Quand Yannick Lincoln a passé la ligne d’arrivée du Tour de Maurice au Plaza, c’est une longue haie d’honneur qui l’attendait. Le contraste est saisissant. L’année dernière, c’était un visage fermé, un homme déçu. Cette année, c’est le sourire, un coureur qui rit de tout et de rien à l’issue de ce troisième sacre sur le Tour de Maurice. Il se confie.
Yannick Lincoln aura attendu ce troisième Tour. Surtout qu’il se retrouvait toujours sur le podium, sans pouvoir aller au-delà. L’année dernière, quand il perd le maillot jaune à l’issue de la troisième étape, les 29 secondes qui le séparaient d’Andrew McLean semblait des heures. Quand il s’impose avec trois minutes d’avance et la porte à cinq minutes au général, il les voit comme des secondes et se veut prudent. « Vous savez, j’ai déjà gagné le Tour alors que j’étais le moins fort, j’ai perdu le Tour en étant le plus fort. Mais là, c’est la première fois que je gagne le Tour en étant le plus fort et à la pédale », sourit-il.
De ses trois Tours, lequel est le plus spécial ? « Ils ont tous un petit point spécial, que j’apprécie. Mais trois Tours, c’est déjà énorme. » Pourtant, ses deux précédentes victoires ont été célébrées aux côtés de son frère Christophe. « Oui, il me manque un peu. C’est un excellent coureur. Mais avec mes coéquipiers, c’était plus comme une fratrie qu’autre chose. On sentait, on comprenait qu’on était une famille. Évidemment, j’aurais souhaité qu’il soit là, mais avec les gars de l’équipe, oui, on est vraiment une famille unie. »

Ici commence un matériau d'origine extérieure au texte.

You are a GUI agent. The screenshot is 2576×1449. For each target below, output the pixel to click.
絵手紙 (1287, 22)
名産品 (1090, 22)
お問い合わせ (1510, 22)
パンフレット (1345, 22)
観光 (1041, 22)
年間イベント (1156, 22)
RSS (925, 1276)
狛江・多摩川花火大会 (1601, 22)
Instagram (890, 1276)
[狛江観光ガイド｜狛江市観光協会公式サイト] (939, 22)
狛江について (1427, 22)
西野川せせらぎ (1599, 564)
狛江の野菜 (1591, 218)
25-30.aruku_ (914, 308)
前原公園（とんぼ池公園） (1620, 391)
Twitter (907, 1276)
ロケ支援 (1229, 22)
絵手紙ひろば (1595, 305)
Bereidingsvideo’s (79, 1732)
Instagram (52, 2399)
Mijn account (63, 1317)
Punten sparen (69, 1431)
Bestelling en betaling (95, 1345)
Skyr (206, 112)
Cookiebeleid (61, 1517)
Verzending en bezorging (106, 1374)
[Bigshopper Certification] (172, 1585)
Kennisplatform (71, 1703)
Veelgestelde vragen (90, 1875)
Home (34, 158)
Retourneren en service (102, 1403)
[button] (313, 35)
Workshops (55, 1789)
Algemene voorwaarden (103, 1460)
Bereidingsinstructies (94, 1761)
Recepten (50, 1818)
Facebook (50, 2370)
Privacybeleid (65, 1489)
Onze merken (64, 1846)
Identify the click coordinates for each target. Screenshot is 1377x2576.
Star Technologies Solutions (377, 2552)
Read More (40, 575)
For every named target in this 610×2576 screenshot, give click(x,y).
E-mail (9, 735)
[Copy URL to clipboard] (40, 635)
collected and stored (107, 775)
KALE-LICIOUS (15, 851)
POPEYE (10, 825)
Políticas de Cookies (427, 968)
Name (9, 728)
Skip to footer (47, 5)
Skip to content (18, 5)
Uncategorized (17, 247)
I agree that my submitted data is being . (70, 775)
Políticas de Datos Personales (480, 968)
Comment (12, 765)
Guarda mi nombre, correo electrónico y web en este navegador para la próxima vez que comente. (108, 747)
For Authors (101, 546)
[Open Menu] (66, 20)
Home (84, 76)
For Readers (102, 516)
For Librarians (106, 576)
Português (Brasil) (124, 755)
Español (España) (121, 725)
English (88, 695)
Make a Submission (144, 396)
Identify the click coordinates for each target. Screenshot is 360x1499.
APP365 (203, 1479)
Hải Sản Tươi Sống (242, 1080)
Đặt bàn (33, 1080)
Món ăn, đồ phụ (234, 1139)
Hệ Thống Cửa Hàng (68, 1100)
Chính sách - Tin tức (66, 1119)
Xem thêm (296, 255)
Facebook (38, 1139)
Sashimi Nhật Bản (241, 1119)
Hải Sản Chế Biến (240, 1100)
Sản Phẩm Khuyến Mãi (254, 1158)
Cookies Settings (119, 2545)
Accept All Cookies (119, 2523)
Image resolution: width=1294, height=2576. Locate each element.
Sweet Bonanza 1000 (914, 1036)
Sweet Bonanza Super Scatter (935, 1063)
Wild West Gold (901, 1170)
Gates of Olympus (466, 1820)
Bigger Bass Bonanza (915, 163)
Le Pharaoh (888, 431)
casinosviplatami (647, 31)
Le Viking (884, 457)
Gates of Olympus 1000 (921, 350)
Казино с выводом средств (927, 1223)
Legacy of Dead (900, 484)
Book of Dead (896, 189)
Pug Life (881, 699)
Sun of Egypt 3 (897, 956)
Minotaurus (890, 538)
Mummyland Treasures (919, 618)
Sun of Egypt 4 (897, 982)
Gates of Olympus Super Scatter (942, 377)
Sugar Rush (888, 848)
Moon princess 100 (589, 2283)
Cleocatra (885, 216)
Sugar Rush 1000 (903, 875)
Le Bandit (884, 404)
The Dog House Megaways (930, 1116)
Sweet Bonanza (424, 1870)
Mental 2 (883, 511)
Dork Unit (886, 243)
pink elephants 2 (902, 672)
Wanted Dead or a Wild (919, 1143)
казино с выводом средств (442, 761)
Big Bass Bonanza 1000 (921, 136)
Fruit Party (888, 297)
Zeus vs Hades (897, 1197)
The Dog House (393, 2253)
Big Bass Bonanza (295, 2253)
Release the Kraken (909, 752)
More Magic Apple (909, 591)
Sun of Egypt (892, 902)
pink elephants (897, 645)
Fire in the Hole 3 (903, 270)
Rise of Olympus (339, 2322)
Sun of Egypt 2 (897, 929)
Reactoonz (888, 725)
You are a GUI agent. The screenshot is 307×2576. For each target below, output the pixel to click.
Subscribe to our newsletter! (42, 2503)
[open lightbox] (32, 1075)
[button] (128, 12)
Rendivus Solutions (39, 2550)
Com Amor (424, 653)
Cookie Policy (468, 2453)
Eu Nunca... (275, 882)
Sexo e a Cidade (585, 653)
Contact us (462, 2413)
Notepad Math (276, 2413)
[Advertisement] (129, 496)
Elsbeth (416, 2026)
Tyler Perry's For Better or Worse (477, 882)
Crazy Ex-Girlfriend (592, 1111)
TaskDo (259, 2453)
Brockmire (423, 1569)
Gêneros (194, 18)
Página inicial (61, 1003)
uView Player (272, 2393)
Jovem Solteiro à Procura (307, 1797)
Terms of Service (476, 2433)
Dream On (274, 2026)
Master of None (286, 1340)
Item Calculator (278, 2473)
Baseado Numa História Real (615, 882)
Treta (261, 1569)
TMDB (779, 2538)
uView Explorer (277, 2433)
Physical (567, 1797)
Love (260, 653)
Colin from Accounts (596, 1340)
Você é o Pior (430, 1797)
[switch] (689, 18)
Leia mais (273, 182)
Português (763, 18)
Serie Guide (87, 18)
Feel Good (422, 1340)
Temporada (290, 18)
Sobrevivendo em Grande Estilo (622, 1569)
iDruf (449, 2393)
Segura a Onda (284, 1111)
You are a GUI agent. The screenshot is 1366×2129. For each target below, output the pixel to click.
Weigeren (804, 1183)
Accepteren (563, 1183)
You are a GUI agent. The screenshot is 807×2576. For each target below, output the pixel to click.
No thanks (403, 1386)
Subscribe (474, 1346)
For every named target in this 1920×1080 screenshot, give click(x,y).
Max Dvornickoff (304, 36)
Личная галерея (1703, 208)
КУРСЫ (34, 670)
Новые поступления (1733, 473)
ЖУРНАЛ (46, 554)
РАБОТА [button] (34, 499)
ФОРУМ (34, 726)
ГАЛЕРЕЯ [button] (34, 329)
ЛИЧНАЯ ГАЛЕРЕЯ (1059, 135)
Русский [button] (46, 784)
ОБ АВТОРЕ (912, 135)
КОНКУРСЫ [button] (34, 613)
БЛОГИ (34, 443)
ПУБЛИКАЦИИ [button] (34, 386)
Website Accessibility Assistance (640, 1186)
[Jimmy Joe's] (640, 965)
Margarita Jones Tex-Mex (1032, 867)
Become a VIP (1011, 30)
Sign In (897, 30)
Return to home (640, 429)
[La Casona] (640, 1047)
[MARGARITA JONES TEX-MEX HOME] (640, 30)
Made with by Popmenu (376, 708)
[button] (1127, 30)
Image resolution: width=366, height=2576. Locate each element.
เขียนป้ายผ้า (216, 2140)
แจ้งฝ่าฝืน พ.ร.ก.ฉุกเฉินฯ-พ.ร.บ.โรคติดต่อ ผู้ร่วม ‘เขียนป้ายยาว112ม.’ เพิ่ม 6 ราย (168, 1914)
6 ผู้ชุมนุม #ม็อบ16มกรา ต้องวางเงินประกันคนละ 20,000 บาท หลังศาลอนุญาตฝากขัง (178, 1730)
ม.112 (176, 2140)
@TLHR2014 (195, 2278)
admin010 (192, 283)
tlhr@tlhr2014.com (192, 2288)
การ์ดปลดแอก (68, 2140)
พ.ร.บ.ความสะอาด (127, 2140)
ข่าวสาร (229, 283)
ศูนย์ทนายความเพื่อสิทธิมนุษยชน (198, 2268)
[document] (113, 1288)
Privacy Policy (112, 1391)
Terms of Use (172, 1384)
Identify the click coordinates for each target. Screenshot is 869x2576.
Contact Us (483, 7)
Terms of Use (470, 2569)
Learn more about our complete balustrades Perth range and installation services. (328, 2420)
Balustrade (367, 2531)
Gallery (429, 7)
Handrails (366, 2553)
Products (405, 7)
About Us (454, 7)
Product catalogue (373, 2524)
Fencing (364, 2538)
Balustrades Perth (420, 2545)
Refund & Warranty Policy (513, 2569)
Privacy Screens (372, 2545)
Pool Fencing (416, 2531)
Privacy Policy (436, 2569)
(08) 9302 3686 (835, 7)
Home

Et puis, le coureur, aussi fort soit-il, est passé par des moments de doute. Mais pas envers « sa famille du Tour. » En fait, s’il s’est livré à des coups de gueule, c’est pour demander les moyens de bien faire. « Je n’ai jamais douté de mes coéquipiers. C’est surtout contre les instances dirigeantes que je me suis élevé. Je pense que j’avais raison finalement. »
La sélection mauricienne ramène deux médailles d’or des Jeux des îles et un Tour de Maurice. Maintenant, les yeux sont braqués sur les Jeux d’Afrique. « Avec l’équipe, on se sent invincible. On verra ce qu’on peut faire. Mais il faudra aussi être réaliste. Aucune nation ne viendra pour rigoler », soutient le coureur.
Des déceptions, il en a connu aussi. Une en particulier : une médaille africaine ratée. La seule année où le coup était encore jouable, c’était en 2009, en Namibie. « Là, je pensais vraiment la tenir. Mais malheureusement, je ne savais pas qu’il y avait un coureur du nom de Van Rensburg dans la course. »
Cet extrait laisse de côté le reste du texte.